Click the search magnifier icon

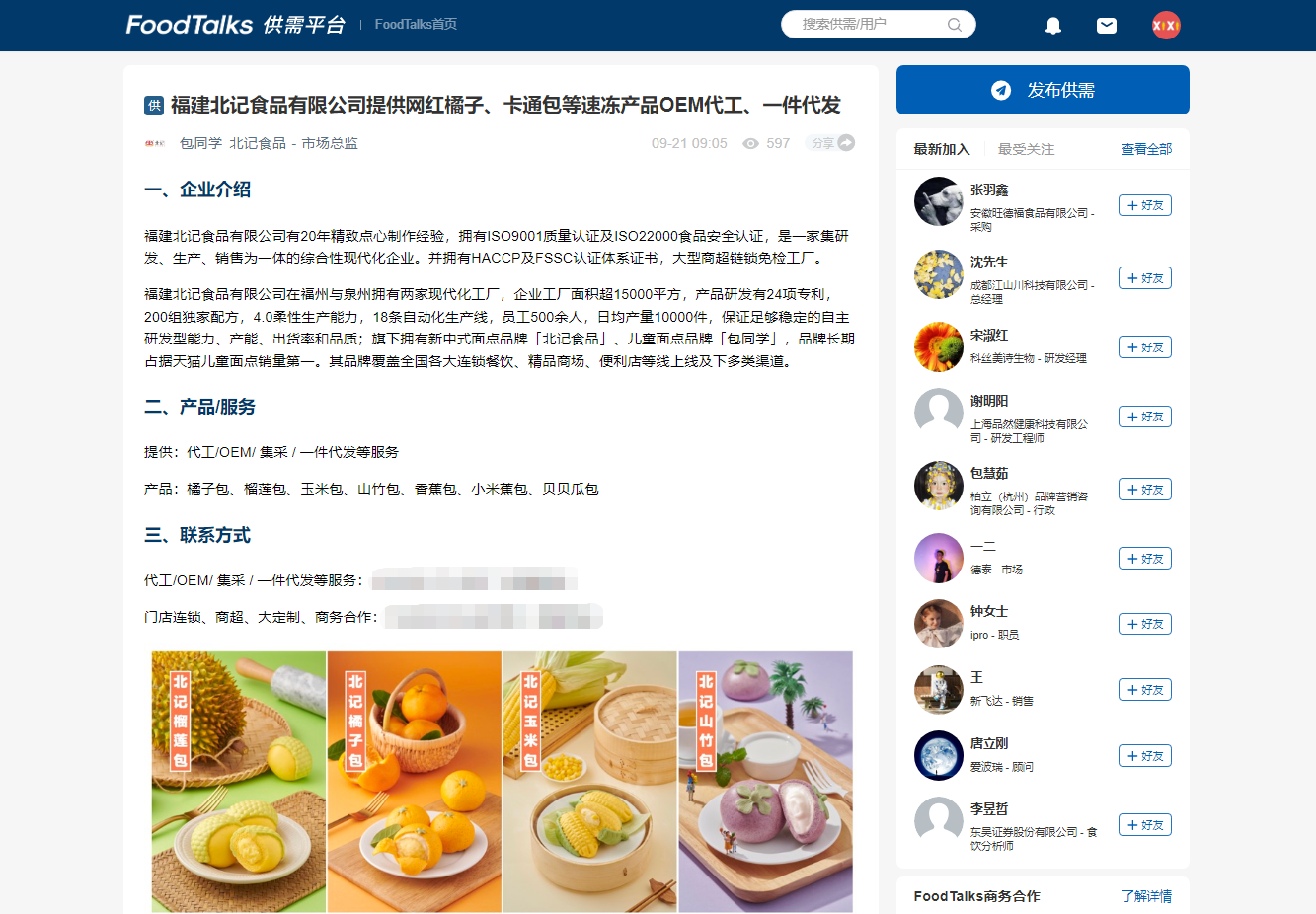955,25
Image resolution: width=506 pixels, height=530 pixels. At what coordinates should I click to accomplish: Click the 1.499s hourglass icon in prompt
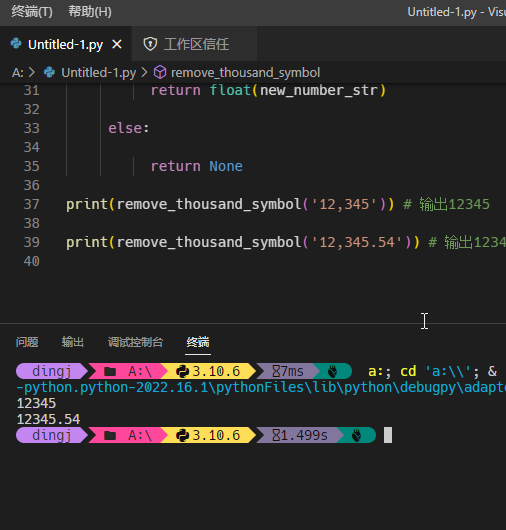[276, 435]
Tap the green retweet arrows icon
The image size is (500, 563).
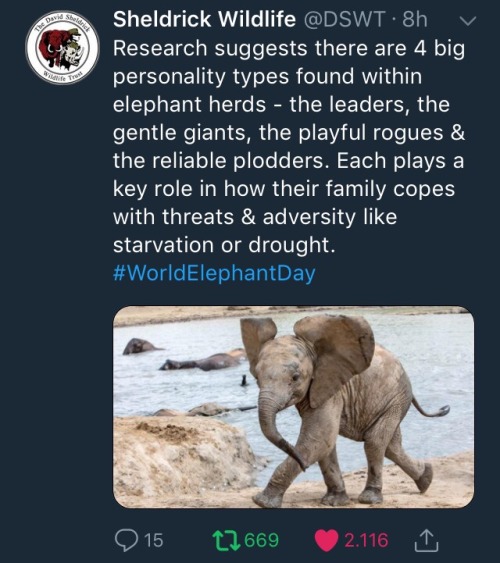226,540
§ §
■ Task objective ■
Output each record above word for word, leaving out images.

■ Answer to the problem ■
Click the search magnifier icon

955,25
Image resolution: width=506 pixels, height=530 pixels. At what coordinates should I click to accomplish: Click the 1.499s hourglass icon in prompt
[276, 435]
Tap the green retweet arrows icon
The image size is (500, 563).
226,540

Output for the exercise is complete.